Recent intelligence indicates that hundreds of Sunni Muslim terrorists from various Arab countries are currently residing around Tyre, mainly in a Palestinian refugee camp near the city. Some of the terrorists are apparently from Sudan and Yemen.
Both Western and Israeli intelligence agencies fear that the jihadists' growing presence in southern Lebanon will lead to more attacks against Israel and a renewed escalation along the northern border. The United Nations forces deployed along the border following last summer's war with Hezbollah are also considered potential targets.
Global jihad is the term used by intelligence agencies for a wide variety of terror groups that derive inspiration from Al-Qaida and occasionally maintain contact with Osama bin Laden's organization.
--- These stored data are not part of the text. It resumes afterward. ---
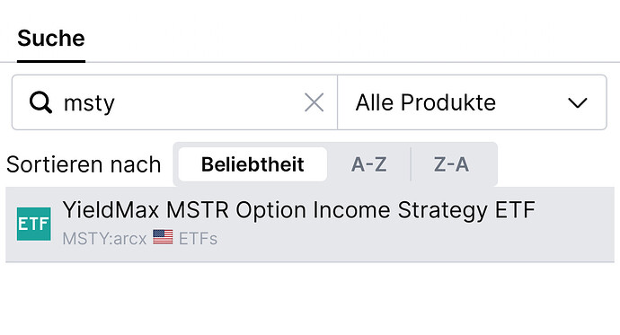Viewport: 620px width, 335px height.
Task: Click the Sortieren nach label
Action: [84, 164]
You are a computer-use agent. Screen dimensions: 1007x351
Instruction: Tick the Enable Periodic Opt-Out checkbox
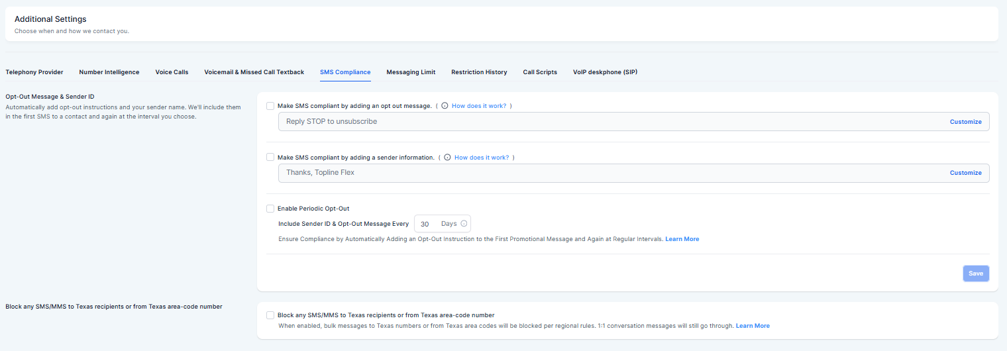pos(270,209)
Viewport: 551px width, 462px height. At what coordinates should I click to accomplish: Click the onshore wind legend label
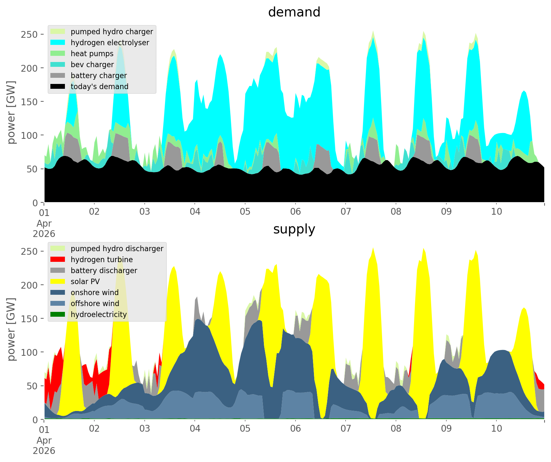click(x=95, y=293)
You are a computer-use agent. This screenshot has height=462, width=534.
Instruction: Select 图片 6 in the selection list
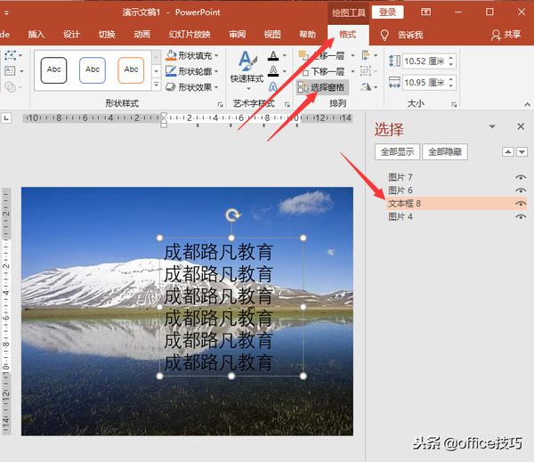401,190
In December 2005, members of the Lebanese Al-Ansar group, which is affiliated with global jihad, fired Katyusha rockets at the Galilee panhandle, though no one was hurt. The organization had been in contact with Abu Musab al-Zarqawi, then head of Al-Qaida in Iraq, who was killed by American forces last June.
There is considerable tension between the global jihad groups in Lebanon and Hezbollah - not only because Hezbollah is Shi'ite rather than Sunni, but also because they have been involved in turf wars.
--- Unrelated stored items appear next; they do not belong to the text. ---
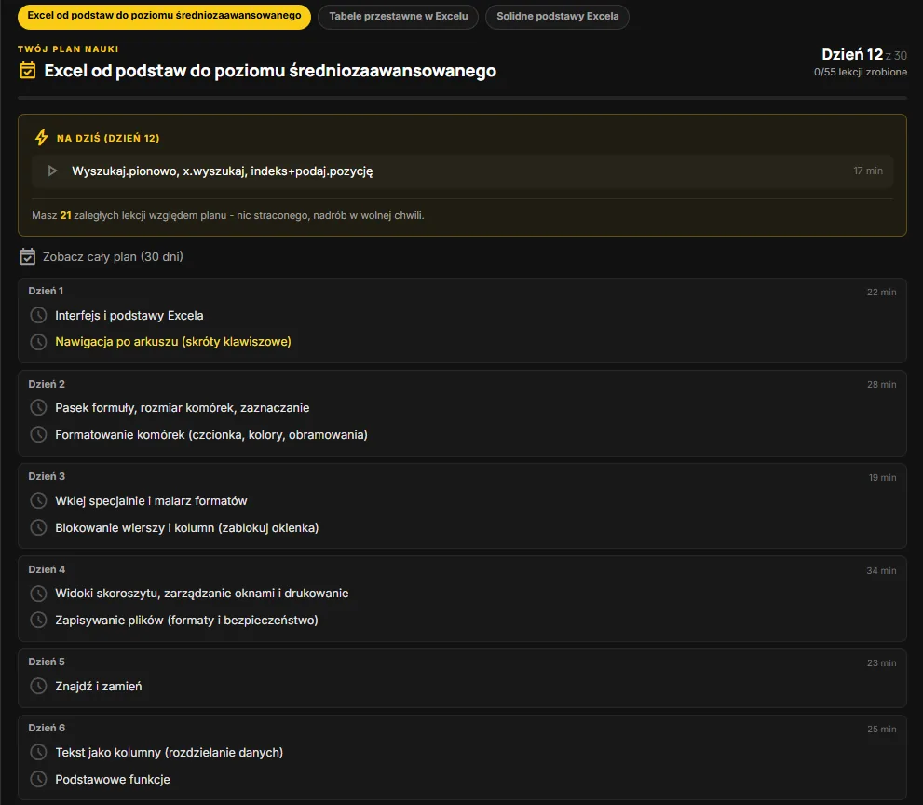Click clock icon next to Interfejs i podstawy Excela
The width and height of the screenshot is (923, 805).
(38, 315)
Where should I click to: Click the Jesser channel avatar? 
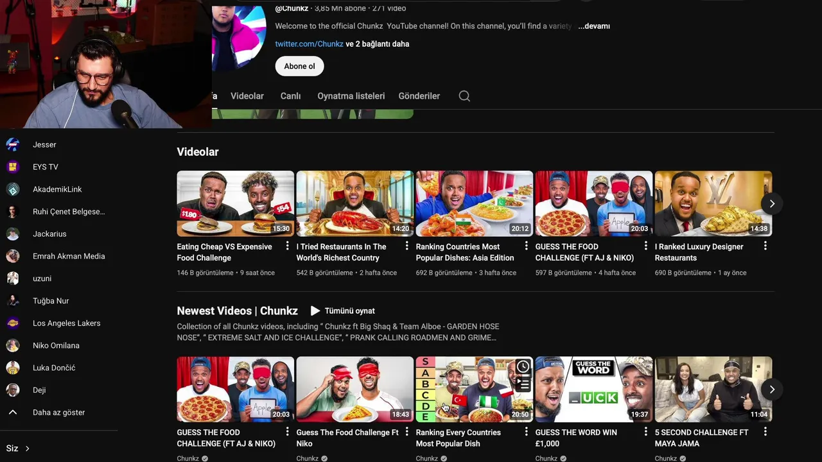13,144
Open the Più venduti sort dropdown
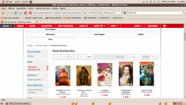 click(133, 57)
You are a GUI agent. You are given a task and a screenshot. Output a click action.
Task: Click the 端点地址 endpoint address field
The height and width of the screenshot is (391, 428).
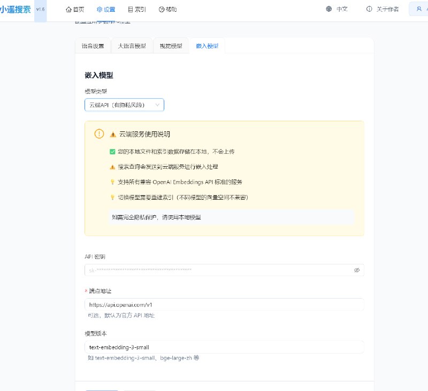tap(225, 304)
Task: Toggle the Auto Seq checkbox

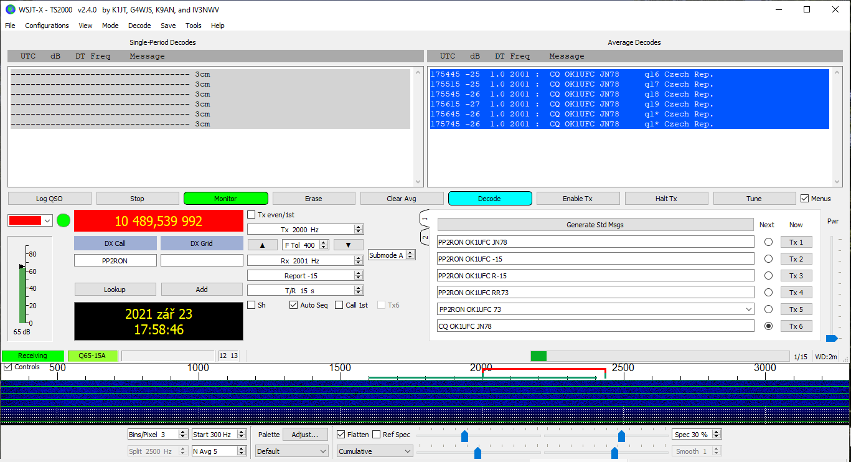Action: point(294,305)
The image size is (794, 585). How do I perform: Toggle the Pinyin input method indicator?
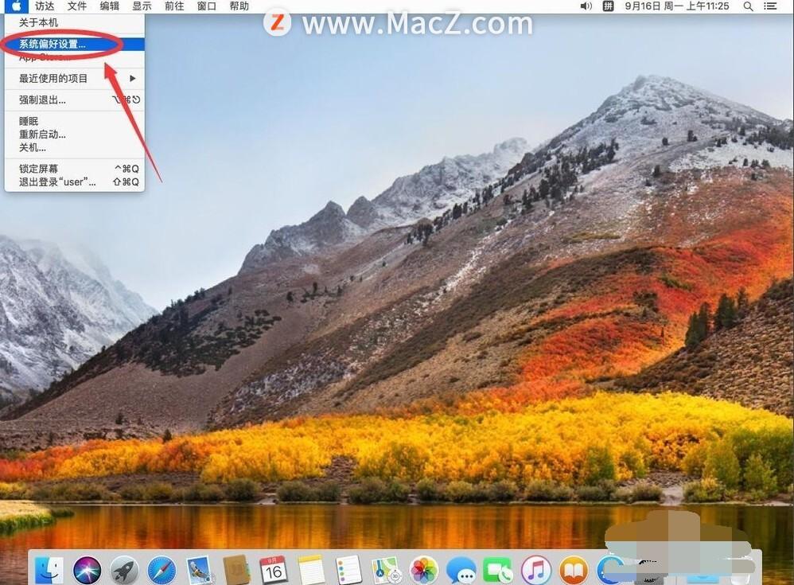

Until its war with Israel last summer, Hezbollah was considered the sole power in southern Lebanon. It demanded that all other organizations obtain permission from it before carrying out any attacks on Israel. Shortly before his death, Zarqawi lambasted Hezbollah for this and accused its leader, Hassan Nasrallah, of "collaborating with Israel," because at that time - prior to its July kidnapping of two Israeli soldiers - Hezbollah was vetoing attacks by other groups.
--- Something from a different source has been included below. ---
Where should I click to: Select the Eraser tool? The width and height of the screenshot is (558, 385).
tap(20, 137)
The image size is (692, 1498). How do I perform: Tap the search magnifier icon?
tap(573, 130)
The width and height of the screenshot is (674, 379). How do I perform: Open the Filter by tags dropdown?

In his intelligence briefing to the cabinet earlier this week, Military Intelligence head Amos Yadlin spoke of growing activity by the global jihad movement along Israel's borders. In addition to Lebanon, the main worries are attacks against Israelis in Sinai or attacks in Jordan. In late 2005, then MI head Aharon Ze'evi said both Israeli and American intelligence had learned that senior Al-Qaida officials had instructed operatives to focus on "the Near East," meaning Israel and its neighbors.